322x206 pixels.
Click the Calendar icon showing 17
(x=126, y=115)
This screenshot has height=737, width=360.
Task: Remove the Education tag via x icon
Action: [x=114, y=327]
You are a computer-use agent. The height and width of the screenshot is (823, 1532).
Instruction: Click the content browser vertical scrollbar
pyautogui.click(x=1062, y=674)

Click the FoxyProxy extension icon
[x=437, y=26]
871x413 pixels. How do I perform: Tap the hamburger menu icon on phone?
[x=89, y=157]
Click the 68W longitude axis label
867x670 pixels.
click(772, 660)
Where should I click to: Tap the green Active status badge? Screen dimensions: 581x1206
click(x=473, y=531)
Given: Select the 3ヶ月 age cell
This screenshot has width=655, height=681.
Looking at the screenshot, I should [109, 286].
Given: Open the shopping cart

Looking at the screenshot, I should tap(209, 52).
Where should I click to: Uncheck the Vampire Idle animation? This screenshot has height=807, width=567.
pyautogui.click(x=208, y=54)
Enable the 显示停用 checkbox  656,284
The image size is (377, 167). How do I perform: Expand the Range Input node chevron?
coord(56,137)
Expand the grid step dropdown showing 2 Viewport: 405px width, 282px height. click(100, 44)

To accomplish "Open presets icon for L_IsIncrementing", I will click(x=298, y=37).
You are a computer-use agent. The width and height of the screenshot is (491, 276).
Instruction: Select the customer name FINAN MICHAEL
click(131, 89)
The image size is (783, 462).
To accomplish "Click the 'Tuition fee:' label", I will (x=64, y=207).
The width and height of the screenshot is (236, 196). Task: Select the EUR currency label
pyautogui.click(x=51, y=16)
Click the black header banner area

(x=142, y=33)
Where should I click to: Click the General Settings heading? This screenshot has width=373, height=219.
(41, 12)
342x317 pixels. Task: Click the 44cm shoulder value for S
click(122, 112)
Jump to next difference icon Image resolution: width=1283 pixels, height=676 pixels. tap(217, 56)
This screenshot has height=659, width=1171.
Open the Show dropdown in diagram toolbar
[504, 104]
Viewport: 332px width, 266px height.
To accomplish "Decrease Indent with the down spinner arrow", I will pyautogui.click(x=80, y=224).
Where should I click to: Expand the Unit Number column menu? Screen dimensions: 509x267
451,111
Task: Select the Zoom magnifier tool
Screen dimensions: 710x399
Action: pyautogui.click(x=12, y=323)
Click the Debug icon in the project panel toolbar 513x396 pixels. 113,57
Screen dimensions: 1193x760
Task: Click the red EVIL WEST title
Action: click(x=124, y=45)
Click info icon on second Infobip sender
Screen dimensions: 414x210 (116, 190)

__________________________________________________

--- To do ---
A single number is required: the count of lines in the entries that include the word "will".

--- Response area ---
3